TRY IT:
Repeat each line, word for word, from the one containing "Given: Click the settings gear in top bar" through the last line of the entries, and include no other output.

DATASET EXTRACT:

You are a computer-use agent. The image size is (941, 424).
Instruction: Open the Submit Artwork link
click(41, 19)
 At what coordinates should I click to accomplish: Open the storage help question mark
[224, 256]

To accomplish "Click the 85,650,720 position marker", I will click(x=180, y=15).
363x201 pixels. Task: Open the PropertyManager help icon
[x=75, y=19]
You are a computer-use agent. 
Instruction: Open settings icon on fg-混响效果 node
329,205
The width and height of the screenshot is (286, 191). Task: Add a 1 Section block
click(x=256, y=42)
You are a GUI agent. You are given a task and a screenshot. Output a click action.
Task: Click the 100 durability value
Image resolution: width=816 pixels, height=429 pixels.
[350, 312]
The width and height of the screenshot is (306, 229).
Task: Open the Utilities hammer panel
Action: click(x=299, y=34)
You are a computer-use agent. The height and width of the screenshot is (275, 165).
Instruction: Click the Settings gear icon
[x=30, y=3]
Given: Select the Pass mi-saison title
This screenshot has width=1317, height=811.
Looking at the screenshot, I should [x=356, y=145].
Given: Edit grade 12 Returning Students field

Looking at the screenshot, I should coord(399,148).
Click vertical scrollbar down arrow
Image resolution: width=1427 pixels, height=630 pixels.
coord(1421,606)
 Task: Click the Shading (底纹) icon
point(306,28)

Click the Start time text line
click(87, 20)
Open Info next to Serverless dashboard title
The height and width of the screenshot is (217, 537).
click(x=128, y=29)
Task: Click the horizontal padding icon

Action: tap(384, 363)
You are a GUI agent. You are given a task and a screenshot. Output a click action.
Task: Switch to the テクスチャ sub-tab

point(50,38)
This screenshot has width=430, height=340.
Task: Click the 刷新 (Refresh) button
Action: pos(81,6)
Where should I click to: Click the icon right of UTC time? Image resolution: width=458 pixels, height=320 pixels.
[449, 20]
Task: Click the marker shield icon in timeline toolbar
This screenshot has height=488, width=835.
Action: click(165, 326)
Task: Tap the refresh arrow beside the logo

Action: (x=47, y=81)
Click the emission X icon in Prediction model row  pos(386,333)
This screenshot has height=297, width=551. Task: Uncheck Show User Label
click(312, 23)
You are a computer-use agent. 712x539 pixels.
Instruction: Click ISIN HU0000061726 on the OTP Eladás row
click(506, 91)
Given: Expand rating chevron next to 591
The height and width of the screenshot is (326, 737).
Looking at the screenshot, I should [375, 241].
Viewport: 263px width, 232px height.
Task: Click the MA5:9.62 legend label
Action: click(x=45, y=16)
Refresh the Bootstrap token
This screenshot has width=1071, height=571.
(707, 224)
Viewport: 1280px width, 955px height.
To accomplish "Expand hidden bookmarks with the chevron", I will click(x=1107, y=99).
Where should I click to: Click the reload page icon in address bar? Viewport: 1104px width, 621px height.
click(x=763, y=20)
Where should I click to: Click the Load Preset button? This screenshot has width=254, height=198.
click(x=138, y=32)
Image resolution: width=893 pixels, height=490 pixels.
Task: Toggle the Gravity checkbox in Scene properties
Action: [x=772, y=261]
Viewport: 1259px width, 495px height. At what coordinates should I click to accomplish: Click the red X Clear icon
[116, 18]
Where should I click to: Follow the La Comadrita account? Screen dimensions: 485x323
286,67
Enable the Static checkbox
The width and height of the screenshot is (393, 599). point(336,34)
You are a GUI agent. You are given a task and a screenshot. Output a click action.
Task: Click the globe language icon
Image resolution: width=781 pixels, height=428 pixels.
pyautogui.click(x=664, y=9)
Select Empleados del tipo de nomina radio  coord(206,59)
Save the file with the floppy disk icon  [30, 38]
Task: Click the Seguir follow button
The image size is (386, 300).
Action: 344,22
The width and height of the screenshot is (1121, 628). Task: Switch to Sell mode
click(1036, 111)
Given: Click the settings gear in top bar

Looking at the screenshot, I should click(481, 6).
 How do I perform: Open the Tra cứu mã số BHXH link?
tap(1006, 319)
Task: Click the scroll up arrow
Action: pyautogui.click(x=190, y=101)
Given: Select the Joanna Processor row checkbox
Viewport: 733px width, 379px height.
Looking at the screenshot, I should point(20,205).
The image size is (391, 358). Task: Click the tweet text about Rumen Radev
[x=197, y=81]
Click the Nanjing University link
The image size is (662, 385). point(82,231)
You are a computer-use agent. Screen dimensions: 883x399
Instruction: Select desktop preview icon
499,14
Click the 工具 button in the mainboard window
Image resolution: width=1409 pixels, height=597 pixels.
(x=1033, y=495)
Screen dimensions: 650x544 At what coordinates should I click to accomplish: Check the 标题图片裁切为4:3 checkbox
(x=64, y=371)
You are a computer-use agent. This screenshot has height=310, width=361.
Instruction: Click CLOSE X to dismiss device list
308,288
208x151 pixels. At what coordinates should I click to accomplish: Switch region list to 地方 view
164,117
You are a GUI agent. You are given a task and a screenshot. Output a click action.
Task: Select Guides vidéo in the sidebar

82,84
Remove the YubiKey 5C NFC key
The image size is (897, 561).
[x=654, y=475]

RESPONSE AREA:
Given: Click the settings gear in top bar

Looking at the screenshot, I should click(481, 6).
 How do I perform: Open the Tra cứu mã số BHXH link?
tap(1006, 319)
Task: Click the scroll up arrow
Action: pyautogui.click(x=190, y=101)
Given: Select the Joanna Processor row checkbox
Viewport: 733px width, 379px height.
Looking at the screenshot, I should point(20,205).
The image size is (391, 358). Task: Click the tweet text about Rumen Radev
[x=197, y=81]
Click the Nanjing University link
The image size is (662, 385). point(82,231)
You are a computer-use agent. Screen dimensions: 883x399
Instruction: Select desktop preview icon
499,14
Click the 工具 button in the mainboard window
Image resolution: width=1409 pixels, height=597 pixels.
(x=1033, y=495)
Screen dimensions: 650x544 At what coordinates should I click to accomplish: Check the 标题图片裁切为4:3 checkbox
(x=64, y=371)
You are a computer-use agent. This screenshot has height=310, width=361.
Instruction: Click CLOSE X to dismiss device list
308,288
208x151 pixels. At what coordinates should I click to accomplish: Switch region list to 地方 view
164,117
You are a GUI agent. You are given a task and a screenshot. Output a click action.
Task: Select Guides vidéo in the sidebar

82,84
Remove the YubiKey 5C NFC key
The image size is (897, 561).
[x=654, y=475]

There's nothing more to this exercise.